Once named, an object or a technology seems to be naturally associated with that name. Not only is it impossible today to confuse television with radio, but we assume that the distinction is based on real differences. In distinguishing between a “television” and a “radio”, we voluntarily ignore the fact that every television includes a radio. In fact, a television is in one sense just a radio with images. Indeed, the object that we know as a “television” could have been called an “enhanced radio” or an “image radio” or a “screen radio” or even simply a “radio”. (Ibidem)

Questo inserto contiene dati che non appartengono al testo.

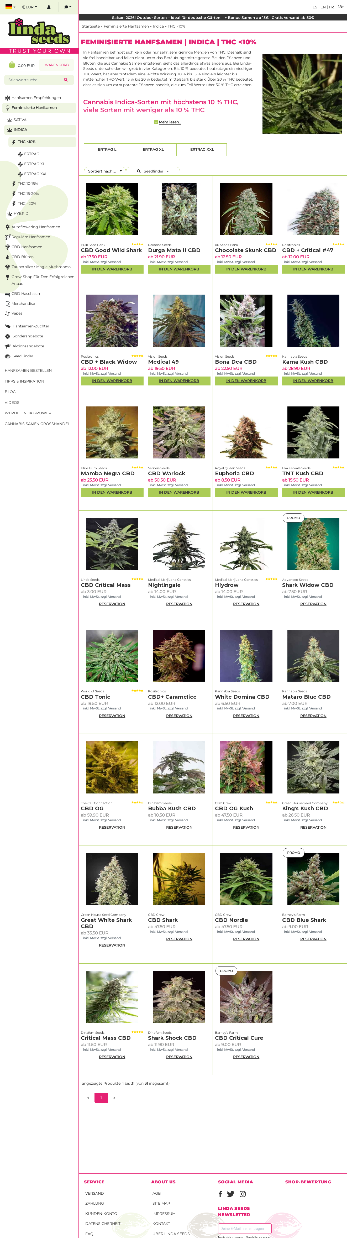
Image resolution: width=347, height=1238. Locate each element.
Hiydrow (227, 585)
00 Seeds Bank (226, 245)
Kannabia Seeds (294, 356)
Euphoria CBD (234, 473)
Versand (94, 1193)
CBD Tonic (95, 697)
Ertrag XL (153, 149)
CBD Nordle (231, 920)
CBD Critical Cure (239, 1038)
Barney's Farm (293, 915)
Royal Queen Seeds (230, 468)
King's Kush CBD (305, 808)
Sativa (16, 120)
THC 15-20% (24, 193)
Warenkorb (57, 65)
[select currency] (29, 7)
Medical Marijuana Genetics (169, 580)
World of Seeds (92, 691)
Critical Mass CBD (106, 1038)
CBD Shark (163, 920)
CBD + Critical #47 (307, 250)
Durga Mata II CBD (174, 250)
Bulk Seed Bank (93, 245)
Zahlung (94, 1203)
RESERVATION (112, 604)
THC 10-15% (24, 183)
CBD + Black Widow (109, 362)
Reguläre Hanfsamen (27, 237)
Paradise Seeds (159, 245)
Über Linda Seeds (171, 1233)
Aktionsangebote (24, 346)
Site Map (161, 1203)
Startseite (91, 26)
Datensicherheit (102, 1223)
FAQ (89, 1233)
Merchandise (19, 303)
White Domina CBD (242, 697)
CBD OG (92, 808)
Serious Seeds (159, 468)
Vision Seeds (157, 356)
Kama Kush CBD (305, 362)
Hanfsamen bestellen (28, 370)
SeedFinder (18, 356)
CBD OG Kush (234, 808)
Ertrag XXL (201, 149)
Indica (158, 26)
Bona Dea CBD (236, 362)
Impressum (164, 1213)
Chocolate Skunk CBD (245, 250)
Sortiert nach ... (103, 171)
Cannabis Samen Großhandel (37, 423)
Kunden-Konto (101, 1213)
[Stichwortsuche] (35, 80)
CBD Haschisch (22, 293)
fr (331, 7)
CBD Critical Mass (106, 585)
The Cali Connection (97, 803)
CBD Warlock (166, 473)
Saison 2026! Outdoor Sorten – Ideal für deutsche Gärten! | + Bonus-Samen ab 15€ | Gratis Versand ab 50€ (213, 17)
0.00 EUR (22, 64)
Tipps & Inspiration (24, 381)
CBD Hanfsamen (23, 247)
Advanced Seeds (295, 580)
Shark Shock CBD (172, 1038)
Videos (12, 402)
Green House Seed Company (305, 803)
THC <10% (176, 26)
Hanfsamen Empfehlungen (32, 98)
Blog (10, 391)
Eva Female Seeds (296, 468)
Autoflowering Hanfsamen (32, 227)
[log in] (48, 7)
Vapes (13, 313)
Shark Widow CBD (308, 585)
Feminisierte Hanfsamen (126, 26)
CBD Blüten (19, 257)
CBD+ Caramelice (172, 697)
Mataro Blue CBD (306, 697)
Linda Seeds (90, 580)
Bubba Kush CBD (172, 808)
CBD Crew (223, 803)
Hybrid (17, 213)
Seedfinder (153, 171)
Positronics (291, 245)
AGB (157, 1193)
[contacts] (68, 7)
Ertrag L (106, 149)
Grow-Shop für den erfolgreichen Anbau (39, 280)
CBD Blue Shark (304, 920)
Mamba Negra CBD (108, 473)
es (315, 7)
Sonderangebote (23, 336)
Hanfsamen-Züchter (26, 326)
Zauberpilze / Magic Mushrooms (37, 267)
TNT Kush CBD (302, 473)
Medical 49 (163, 362)
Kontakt (161, 1223)
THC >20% (23, 203)
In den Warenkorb (112, 269)
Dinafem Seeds (160, 803)
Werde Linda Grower (28, 413)
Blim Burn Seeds (94, 468)
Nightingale (164, 585)
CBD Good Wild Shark (111, 250)
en (322, 7)
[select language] (10, 7)
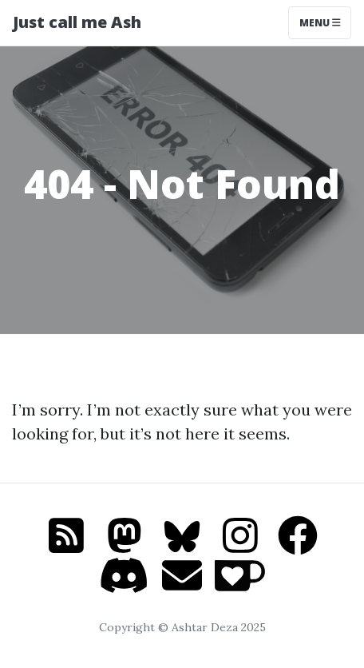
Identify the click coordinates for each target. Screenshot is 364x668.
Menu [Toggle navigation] (320, 23)
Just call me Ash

Ogni nuova tecnologia nasce, secondo Altman, associata a nomi multipli (nell’esempio qui sopra si parla della «scissione» fra radio e televisione). Lo storico, dunque, non si trova a avere a che fare con la «nascita» di qualcosa (p. 19) – metafora biologica che è caratteristica anche di molti discorsi sul genere – ma piuttosto con una «crisi d’identità che si riflette in ogni aspetto dell’esistenza, socialmente definita, della nuova tecnologia». In questo senso quella di Altman è una «crisis historiography», una «storiografia della crisi» che indaga in quelle zone grigie di significato che sembrano talvolta negare l’evidenza delle categorie concettuali dello storico.
Altman stesso suggerisce che un trattamento analogo a quello da lui proposto per gli «oggetti» della storia dei media possa essere riservato a una «vasta tipologia di fenomeni culturali», essendo in grado di rivelare «relazioni
non ancora riconosciute [e] aiutando non solo a spiegare la storia dell’oggetto o del medium sotto analisi, ma anche ad organizzare la grande quantità che quell’analisi richiede» (p. 22). È particolarmente efficace dedicarsi allo studio dei generi con questo approccio: i generi, coerentemente con il modello che è stato proposto nel capitolo precedente, non sono categorie statiche da usare acriticamente, «singoli oggetti stabili» ma – appunto – «segni culturali complessi», ed è il loro funzionamento, la loro coerenza in un dato momento del passato e il loro mutamento diacronico, a essere oggetto dell’indagine storica.